Even if the data beneath seems repetitive, write it all out again exactly.

(Extracted records)
☆ ☆ ☆

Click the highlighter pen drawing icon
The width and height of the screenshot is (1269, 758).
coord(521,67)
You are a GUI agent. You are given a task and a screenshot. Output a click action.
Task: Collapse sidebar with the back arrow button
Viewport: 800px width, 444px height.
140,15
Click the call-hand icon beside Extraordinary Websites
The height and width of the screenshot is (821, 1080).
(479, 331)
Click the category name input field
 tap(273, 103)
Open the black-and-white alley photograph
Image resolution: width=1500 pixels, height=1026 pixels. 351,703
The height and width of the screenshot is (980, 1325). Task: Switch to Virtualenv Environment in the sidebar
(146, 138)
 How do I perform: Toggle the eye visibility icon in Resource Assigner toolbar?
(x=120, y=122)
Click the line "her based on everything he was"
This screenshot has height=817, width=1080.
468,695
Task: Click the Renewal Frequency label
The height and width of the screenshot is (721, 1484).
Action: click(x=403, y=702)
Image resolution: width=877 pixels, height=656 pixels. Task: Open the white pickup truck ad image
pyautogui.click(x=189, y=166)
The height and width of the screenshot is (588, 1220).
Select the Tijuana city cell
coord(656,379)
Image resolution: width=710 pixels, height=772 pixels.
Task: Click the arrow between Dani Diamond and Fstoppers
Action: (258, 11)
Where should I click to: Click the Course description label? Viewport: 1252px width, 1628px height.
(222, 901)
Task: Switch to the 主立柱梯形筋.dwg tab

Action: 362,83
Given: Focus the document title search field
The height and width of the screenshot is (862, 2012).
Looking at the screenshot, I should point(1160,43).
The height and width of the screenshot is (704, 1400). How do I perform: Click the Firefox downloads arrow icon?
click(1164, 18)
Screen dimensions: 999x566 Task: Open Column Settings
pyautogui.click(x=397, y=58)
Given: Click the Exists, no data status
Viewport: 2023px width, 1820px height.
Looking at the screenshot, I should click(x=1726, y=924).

☆ ☆ ☆

**SOLUTION TO THE PROBLEM:**
Click the highlighter pen drawing icon
The width and height of the screenshot is (1269, 758).
coord(521,67)
You are a GUI agent. You are given a task and a screenshot. Output a click action.
Task: Collapse sidebar with the back arrow button
Viewport: 800px width, 444px height.
140,15
Click the call-hand icon beside Extraordinary Websites
The height and width of the screenshot is (821, 1080).
(479, 331)
Click the category name input field
 tap(273, 103)
Open the black-and-white alley photograph
Image resolution: width=1500 pixels, height=1026 pixels. 351,703
The height and width of the screenshot is (980, 1325). Task: Switch to Virtualenv Environment in the sidebar
(146, 138)
 How do I perform: Toggle the eye visibility icon in Resource Assigner toolbar?
(x=120, y=122)
Click the line "her based on everything he was"
This screenshot has height=817, width=1080.
468,695
Task: Click the Renewal Frequency label
The height and width of the screenshot is (721, 1484).
Action: click(x=403, y=702)
Image resolution: width=877 pixels, height=656 pixels. Task: Open the white pickup truck ad image
pyautogui.click(x=189, y=166)
The height and width of the screenshot is (588, 1220).
Select the Tijuana city cell
coord(656,379)
Image resolution: width=710 pixels, height=772 pixels.
Task: Click the arrow between Dani Diamond and Fstoppers
Action: (258, 11)
Where should I click to: Click the Course description label? Viewport: 1252px width, 1628px height.
(222, 901)
Task: Switch to the 主立柱梯形筋.dwg tab

Action: 362,83
Given: Focus the document title search field
The height and width of the screenshot is (862, 2012).
Looking at the screenshot, I should point(1160,43).
The height and width of the screenshot is (704, 1400). How do I perform: Click the Firefox downloads arrow icon?
click(1164, 18)
Screen dimensions: 999x566 Task: Open Column Settings
pyautogui.click(x=397, y=58)
Given: Click the Exists, no data status
Viewport: 2023px width, 1820px height.
Looking at the screenshot, I should click(x=1726, y=924).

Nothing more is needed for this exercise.